Hi-tech scan helps doc dodge heart attack

Bill San Antonio

For the last 42 years, Dr. James Naidich has been a practicing radiologist at North Shore University Hospital in Manhasset, using digital imaging as a way to diagnose and treat patients.

But after the 73-year-old underwent a cardiac CT scan on April 23 using North Shore-LIJ Health System’s newly-acquired 640 Slice CT scanner, one of three in the United States and the only one in the northeast, it was the doctor who now needed treatment. 

The scan revealed severe blockages in all three arteries of Naidich’s heart, captured on three-dimensional, high-resolution images taken during the course of a single heart beat, which North Shore-LIJ officials equate to less than one-third of a second. 

“I’m not a child, my next birthday will be 74,” Naidich said by phone Monday. “It was certainly a possibility that they’d find things. My chief thought was that the cardiac scan would not get any findings, but I was hoping they’d be able to [unblock the arteries] without open heart surgery.”

The scanner, developed by Toshiba America Medical Systems, was unveiled last week at a press conference at North Shore University Hospital. 

According to a press release issued by North Shore-LIJ Health System, the scanner uses the most advanced CT scan technology available and exposes a patient to significantly lower levels of radiation.

Naidich said the scan, taken on a whim during an annual examination by his cardiologist, Dr. Stanley Katz, the senior vice president of cardiovascular services at the North Shore-LIJ Heath System, likely caught a potential heart attack before the narrowings in his coronary arteries became completely blocked.

“He said, ‘Your last EKG is not normal but has not changed since the prior exam,’ and ‘See me in six months, and then, ‘Oh, by the way, we’re getting this new machine in, would you like to try it out and help us calibrate it,’ and I said yes,” Naidich said. “One week later I underwent the examination and immediately suppressed the memory of it, only to see him come wandering around searching for me, which is unusual and not something I welcome. He told me that he saw some things that were suspicious and confirmed the presence of some significant narrowing of my coronary arteries.”
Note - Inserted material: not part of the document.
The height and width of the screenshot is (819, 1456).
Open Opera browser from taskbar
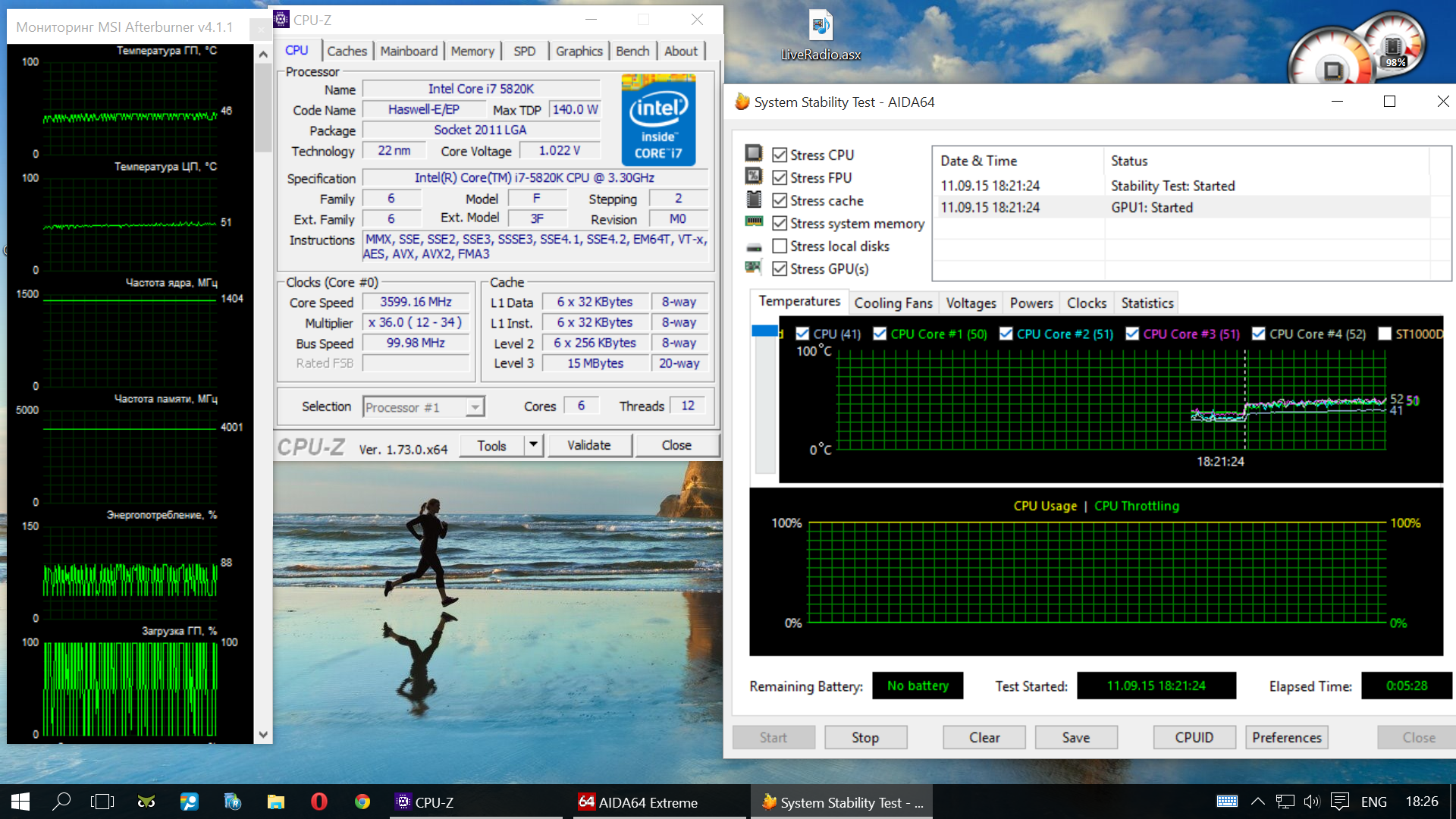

According to the latest data from the Centers for Disease Control, heart disease is the leading cause of death in the United States and will likely soon be the leading cause of death in the world, causing 600,000 annual deaths in the United States.

“There were some other tests that were done three or four years ago that may or may not have shown anything and then we did a different kind of test, which didn’t confirm the findings on the imaging study with an inferior machine,” Naidich said. “It’s enormously powerful. In the 40-plus years I’ve been a radiologist, there’s been an enormous revolution in imaging, enormous advances in medical images. It’s one of the important reasons why people live longer these days. We can catch illnesses quicker and treat them.”

A major benefit of the scanner, which costs $2.5 million to $2.8 million, is that it can be used in the emergency room to rule out heart attacks and other problems in low to moderate-risk patients who have chest pain, and can often avoid the need for patients to be admitted to the hospital, the release said. 

“With the detailed 3-D images of the heart, we were able to look deep inside coronary arteries to detect evidence of disease and to identify any build up of calcium,” Katz said in a statement. “The CT images help cardiologists make a more accurate diagnosis and select the best course of treatment.”

Katz performed an angioplasty on April 30 to unblock Naidich’s arteries using stents, which Naidich said resemble Chinese finger traps that hold open the narrowings in the arteries and restore blood flow to the heart.

“Were we not to have recently acquired this machine, I would not have had this examination and it actually benefitted me in taking care of an impending heart attack,” Naidich said. “These were pretty tight narrowings, but we caught it before one of these narrowings became a complete blockage, which would have led to a heart attack.”